Une statue Marie fera-t-elle son apparition dans le portail occidental de la cathédrale de Lausanne? Le débat est ouvert. (Photo: Pierre Pistoletti)
Suisse

Une Vierge à la cathédrale de Lausanne: la controverse continue

Une statue de Marie à la cathédrale de Lausanne: l’idée de l’ancien député vaudois Jacques-André Haury continue de faire débat. L’abbé François-Xavier Amherdt y voit «un geste œcuménique de rapprochement». «C’est oublier les gestes majeurs de la Réforme», répond par courrier interposé le professeur honoraire Bernard Reymond. Jacques-André Haury, de son côté, persiste et signe.

Dans une chronique publiée par le quotidien 24 Heures en décembre dernier, le protestant vaudois Jacques-André Haury affirmait: «Lançons une idée: celle de commander à un artiste contemporain une nouvelle statue de Marie à dresser sur le socle [du portail Montfalcon] conservé depuis le XVIe siècle».

Le socle vide du portail Montfalcon où Jacques-André Haury propose d’installer une statue de Marie (Photo: Pierre Pistoletti)

La place de Marie dans le credo protestant

Il n’en fallait pas plus pour faire du bruit dans le Landerneau œcuménique lausannois.
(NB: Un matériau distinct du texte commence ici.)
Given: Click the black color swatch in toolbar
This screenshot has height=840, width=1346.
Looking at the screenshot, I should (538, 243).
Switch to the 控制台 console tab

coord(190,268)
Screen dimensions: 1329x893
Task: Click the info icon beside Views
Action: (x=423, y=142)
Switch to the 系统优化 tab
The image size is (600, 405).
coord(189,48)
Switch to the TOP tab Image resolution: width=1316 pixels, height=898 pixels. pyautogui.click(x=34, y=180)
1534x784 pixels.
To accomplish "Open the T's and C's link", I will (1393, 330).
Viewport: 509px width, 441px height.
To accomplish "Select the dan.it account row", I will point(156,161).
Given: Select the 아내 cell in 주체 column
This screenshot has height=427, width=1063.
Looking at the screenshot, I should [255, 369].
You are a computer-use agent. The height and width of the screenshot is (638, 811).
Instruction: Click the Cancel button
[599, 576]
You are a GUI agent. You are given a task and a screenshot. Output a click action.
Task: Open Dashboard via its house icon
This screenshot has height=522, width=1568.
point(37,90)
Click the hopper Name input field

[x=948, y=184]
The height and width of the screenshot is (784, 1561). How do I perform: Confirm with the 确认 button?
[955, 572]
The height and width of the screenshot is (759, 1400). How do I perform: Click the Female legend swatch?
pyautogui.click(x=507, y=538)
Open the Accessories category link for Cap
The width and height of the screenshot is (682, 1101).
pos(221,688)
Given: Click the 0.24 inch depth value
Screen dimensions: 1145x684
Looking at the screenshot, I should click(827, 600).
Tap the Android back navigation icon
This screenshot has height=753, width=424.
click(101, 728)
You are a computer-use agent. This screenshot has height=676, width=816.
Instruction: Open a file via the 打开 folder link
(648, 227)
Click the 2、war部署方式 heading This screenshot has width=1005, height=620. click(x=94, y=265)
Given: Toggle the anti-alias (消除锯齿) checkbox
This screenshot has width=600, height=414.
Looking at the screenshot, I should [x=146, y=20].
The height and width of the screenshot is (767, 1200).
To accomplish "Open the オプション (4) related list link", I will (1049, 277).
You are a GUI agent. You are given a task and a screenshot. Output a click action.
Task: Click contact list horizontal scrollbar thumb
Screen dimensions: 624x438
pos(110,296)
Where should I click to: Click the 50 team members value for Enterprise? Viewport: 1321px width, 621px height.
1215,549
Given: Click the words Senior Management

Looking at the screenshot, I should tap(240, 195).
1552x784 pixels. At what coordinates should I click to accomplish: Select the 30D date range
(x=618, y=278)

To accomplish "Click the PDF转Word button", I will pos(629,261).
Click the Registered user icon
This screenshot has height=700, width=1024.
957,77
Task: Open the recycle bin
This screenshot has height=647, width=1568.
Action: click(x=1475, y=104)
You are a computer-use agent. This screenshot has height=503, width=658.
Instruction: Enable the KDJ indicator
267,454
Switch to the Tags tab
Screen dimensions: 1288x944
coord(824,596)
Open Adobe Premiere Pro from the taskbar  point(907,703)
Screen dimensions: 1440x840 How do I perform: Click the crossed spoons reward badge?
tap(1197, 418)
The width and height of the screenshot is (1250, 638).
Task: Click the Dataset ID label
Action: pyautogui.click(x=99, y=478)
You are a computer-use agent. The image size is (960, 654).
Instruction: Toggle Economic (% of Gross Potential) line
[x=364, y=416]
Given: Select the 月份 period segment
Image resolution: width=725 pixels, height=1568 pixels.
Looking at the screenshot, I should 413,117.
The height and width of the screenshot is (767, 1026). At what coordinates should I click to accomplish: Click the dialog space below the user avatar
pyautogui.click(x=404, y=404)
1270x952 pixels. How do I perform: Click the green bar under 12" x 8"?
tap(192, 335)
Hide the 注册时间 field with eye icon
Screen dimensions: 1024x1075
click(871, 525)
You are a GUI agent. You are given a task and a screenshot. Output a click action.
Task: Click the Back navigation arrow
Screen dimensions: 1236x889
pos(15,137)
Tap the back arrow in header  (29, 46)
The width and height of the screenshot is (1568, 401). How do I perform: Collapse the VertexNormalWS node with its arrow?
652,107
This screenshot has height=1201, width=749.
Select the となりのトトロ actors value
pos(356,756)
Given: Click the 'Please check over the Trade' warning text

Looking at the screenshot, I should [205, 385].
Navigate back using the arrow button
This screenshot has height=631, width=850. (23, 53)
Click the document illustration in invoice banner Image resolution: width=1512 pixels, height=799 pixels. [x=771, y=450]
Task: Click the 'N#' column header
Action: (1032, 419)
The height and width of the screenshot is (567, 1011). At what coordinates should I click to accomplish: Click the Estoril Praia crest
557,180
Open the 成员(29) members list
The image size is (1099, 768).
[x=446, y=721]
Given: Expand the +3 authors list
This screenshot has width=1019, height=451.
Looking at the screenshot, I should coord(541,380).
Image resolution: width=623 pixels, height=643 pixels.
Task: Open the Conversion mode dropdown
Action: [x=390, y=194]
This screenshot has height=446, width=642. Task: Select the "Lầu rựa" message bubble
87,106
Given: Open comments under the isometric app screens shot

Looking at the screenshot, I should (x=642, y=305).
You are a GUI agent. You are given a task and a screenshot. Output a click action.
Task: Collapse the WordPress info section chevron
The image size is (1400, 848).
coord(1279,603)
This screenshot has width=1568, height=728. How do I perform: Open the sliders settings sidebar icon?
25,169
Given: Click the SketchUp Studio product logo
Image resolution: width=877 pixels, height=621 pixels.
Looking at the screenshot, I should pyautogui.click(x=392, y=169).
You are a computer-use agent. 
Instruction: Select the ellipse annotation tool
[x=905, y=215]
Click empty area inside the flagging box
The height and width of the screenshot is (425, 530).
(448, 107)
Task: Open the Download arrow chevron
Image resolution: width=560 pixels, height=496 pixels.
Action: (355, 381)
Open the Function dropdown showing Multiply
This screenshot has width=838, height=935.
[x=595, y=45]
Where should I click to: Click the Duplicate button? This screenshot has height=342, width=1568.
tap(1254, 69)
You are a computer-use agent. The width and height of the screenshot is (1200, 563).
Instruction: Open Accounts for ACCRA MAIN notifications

Les articles et courriers des lecteurs se multiplient dans la presse. Parmi les derniers en date, celui l’abbé valaisan et professeur d’université François-Xavier Amherdt. Dans Le Temps du 22 mai dernier, il présentait trois arguments en faveur de l’initiative de l’ancien député vert libéral, afin que le portail devienne «le lieu symbolique d’un geste œcuménique de rapprochement entre les différentes confessions chrétiennes».

«Ce serait un signe d’une volonté de réconciliation avec les Eglises sœurs orthodoxe et catholique, de la part de l’Eglise évangélique réformée vaudoise (l’EERV), et cela resterait un des fruits des célébrations des 500 ans des thèses réformatrices de Luther».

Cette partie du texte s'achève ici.